PM Disappearing Confuses Investors - The Almaty Herald weekly
No84 Oktober 1 - Oktober 8, 1997

herald.asdc.kz

The past week's government press release about Prime Minister Akezhan
Kazhegeldin's illness and immediate leave for abroad for urgent medical treatment
seriously confused many foreign investors, who had committed to rich in natural
resources Kazakhstan.

Being dissatisfied with rather a vague diagnosis, claiming traumatic phlebitis of the
vessels of the shin and PM's acute health conditions, forcing him to undergo the
therapy course somewhere in Europe, the Kazakhstan based investment community is
inclined to think that reformist Akezhan Kazhegeldin is about to lose his position in the
government.

The local media is adding fuel to the flame, spreading rumors about Mr. Kazhegeldin's
disguised dismissal. The independent newspapers blame the government for the
information vacuum surrounding Kazhegeldin's health and possible returning to his
duties.

The local media doubts the transparency of the government's affairs, citing the example
of the relative openness on Russian President
Boris Yeltsin's heart operation last year and accusing the government of violations of
taxpayers legal rights to reliable information on
the whereabouts and the health of their prime minister.

According to some assumptions, the 45-year-old Prime Minister might have gone to
Italy to his daughter lives. However, the official sources say Mr. Kazhegeldin is in
Switzerland. Kazhegeldin's tight-lipped stand-in, First Deputy Prime Minister
Akhmetzhan Yesimov, temporarily executing Prime Minister's duties, told reporters
late last week that at the urging of the president and doctors' recommendations, the
prime minister had flew to a European country for treatment.

One of the Almaty based American lawyers, who declined to name himself, said Mr.
Kazhegeldin had fallen a victim of his enormously increased popularity among foreign
businessmen and the country's residents, shading President's Nazarbaev public image.
That might be one of the reasons for Kazhegeldin's temporary dismissal.

President Nursultan Nazarbaev, who has been ruling in Kazakhstan since its
independence in 1991 cannot stand any political opponents.
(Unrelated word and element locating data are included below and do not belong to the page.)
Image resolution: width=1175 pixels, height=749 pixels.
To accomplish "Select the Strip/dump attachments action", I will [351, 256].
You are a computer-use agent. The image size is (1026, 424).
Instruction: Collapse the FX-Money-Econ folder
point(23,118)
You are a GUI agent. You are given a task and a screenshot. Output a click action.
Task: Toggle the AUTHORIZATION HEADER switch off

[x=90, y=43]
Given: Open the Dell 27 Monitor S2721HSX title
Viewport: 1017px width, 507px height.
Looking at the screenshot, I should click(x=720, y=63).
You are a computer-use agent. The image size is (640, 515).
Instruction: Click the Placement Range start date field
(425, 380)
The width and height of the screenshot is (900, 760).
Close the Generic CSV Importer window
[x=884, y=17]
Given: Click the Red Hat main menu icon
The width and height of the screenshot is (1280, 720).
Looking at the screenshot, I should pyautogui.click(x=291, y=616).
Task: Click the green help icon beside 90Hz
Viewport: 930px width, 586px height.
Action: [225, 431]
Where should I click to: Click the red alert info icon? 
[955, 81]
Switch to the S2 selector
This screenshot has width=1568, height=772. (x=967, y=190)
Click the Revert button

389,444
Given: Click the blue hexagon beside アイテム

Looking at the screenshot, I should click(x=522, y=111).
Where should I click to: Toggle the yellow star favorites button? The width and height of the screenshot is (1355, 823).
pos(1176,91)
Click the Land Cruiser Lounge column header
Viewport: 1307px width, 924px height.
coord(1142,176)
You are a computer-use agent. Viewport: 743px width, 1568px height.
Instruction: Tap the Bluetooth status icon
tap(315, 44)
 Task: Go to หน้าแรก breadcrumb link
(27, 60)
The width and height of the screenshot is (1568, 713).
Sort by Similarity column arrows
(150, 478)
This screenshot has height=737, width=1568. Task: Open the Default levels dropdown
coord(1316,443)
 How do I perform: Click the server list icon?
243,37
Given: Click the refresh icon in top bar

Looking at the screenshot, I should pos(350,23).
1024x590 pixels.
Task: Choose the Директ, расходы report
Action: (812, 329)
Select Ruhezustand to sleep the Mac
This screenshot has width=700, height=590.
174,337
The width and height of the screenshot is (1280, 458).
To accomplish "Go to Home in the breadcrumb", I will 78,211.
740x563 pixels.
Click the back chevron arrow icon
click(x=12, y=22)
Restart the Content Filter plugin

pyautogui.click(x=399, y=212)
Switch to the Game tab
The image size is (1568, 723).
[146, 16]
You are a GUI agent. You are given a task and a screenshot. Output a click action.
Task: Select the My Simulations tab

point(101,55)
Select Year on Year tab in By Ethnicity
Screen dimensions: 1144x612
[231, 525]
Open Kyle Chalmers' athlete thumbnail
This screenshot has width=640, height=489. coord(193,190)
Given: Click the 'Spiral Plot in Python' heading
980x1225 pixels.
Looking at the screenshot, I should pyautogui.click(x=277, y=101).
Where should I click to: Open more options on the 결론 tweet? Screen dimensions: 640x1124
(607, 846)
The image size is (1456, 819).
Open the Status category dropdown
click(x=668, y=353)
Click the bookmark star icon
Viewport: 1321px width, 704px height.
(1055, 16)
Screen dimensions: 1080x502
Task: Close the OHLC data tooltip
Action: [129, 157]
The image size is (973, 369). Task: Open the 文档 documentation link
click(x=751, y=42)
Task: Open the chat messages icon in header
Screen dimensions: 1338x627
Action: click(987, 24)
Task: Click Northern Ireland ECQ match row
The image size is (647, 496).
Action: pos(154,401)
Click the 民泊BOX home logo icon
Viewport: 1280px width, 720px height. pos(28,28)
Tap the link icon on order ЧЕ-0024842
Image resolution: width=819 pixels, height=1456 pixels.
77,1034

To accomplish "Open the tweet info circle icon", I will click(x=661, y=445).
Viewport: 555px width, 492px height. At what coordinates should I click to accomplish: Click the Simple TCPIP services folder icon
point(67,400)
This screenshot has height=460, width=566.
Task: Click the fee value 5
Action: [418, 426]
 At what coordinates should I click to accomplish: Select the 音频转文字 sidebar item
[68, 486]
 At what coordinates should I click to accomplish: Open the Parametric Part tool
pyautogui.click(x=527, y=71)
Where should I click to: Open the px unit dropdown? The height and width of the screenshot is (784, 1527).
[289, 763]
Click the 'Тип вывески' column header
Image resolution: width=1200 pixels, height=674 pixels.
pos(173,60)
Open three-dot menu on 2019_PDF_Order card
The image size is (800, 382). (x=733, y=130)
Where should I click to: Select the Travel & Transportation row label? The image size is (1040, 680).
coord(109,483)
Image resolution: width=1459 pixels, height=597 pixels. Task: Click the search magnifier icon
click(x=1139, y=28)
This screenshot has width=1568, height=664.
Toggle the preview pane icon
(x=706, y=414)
Prime Minister
Kazhegeldin was one of the few candidates who could replace him after the
presidential elections in 1991. Another group of President's political opponents is likely
to lose their jobs after the coming official move to Akmola, where the governmental
premises construction are still far from completion.

Akezhan Kazhegeldin, a successful businessman before his appointment in 1994, is
used to being in the focus of constant political speculation.

President Nazarbaev, worried at the growing social tension over unpaid wages and
pensions, made a scapegoat of Kazhegeldin in past April. Nazarbaev imposed him
with a potentially hopeless order, demanding that the prime minister pay off all pension
arrears by the end of the year - or lose his job. After past week's successful $350
million Eurobond issue and cash rolling into government budget from
privatization bonuses, the restricted prime minister looks like he has pulled it off. Yet he
is seen as the only person capable of
mounting a real challenge to Nazarbaev in presidential elections in 2000.

The country's powerful Soviet-era oil barons had the knives out for Kazhegeldin over
this year's breathless privatization of the troubled
oil sector. Foreign investors are waiting with interest to see whether the embattled
prime minister will take a keynote address at the
start of an oil exhibition and conference in Almaty this Thursday.